Ahaz is reminded that he represents the whole house of David. His attitude is consistent with that of all of Judah. Ahaz and Judah wearied men, surrounding nations were fed up with them, perhaps like many EU nations are fed up with Britain!? But worse than that, they wearied God as well. They needed to turn to God, and God was urging them to do so, and prepared to go to any lengths to get them to do so. That was why He urged Ahaz to seek a sign.
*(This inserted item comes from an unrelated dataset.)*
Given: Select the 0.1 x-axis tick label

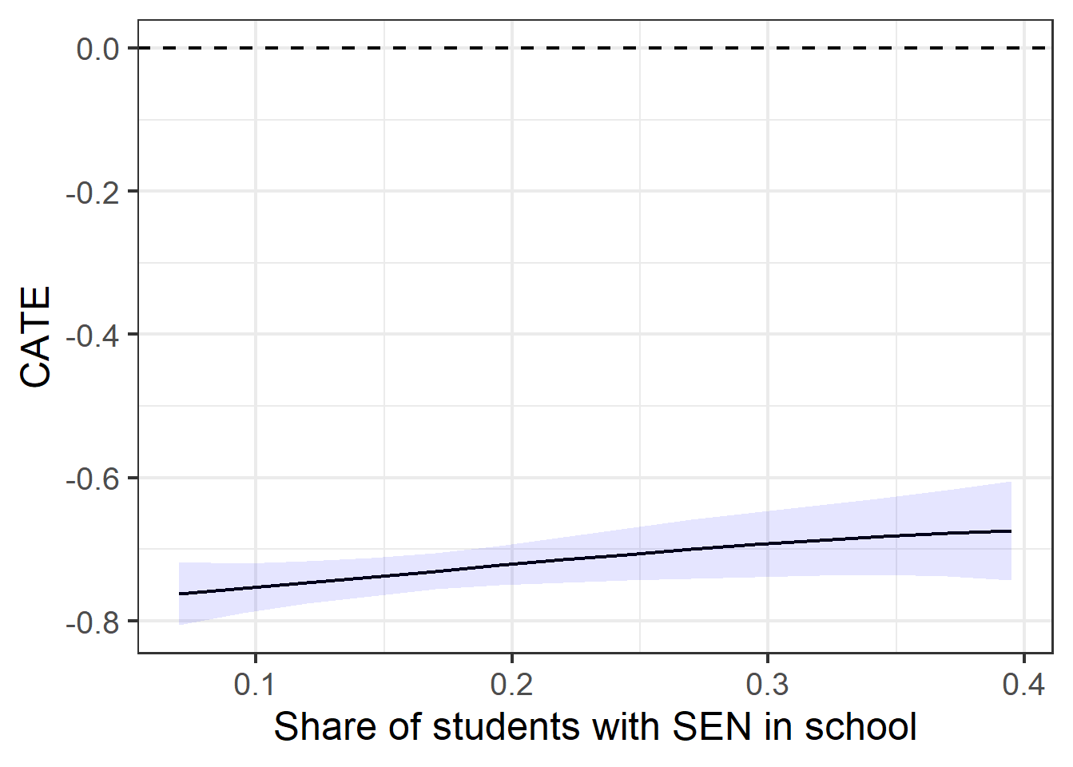Looking at the screenshot, I should [255, 685].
So the Lord would give them a sign, whether they wanted one or not! There is great debate about whether the word translated here means virgin or not, and the debate occurs because of the virgin birth of Jesus. The Hebrew word translated virgin does normally refer to an unmarried woman who would be a virgin. However, in one sense the debate is utterly pointless and demonstrates a misunderstanding of prophecy. Many prophecies, especially messianic ones, have an immediate, or near-future, fulfilment, and a much later the fulfilment. The immediate fulfilment foreshadows the later one. So a son would be born. However, the use of virgin in relation to the immediate virgin just means the woman was not married yet. So there was no “virgin birth” in Isaiah’s day. When Jesus came there was a virgin birth (or more properly, perhaps, a virgin conception). Immanuel means “God with us”.
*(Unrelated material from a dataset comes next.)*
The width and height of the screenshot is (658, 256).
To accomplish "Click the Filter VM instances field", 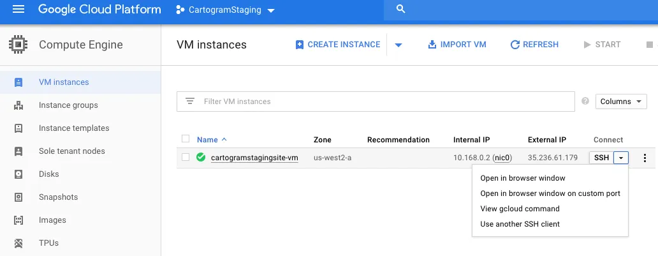I will [x=376, y=102].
Now let’s look at what is going on here. Ahaz, representing Judah, is refusing to live by faith, refusing to have much if anything to do with God. He is denying God’s existence or relevance. Even so, God will send a sign that He is indeed with them, whether they like it or not. The world as a whole denies God’s existence or relevance, especially in the West. We can be sure that at some point God will intervene, and demonstrate His existence and relevance!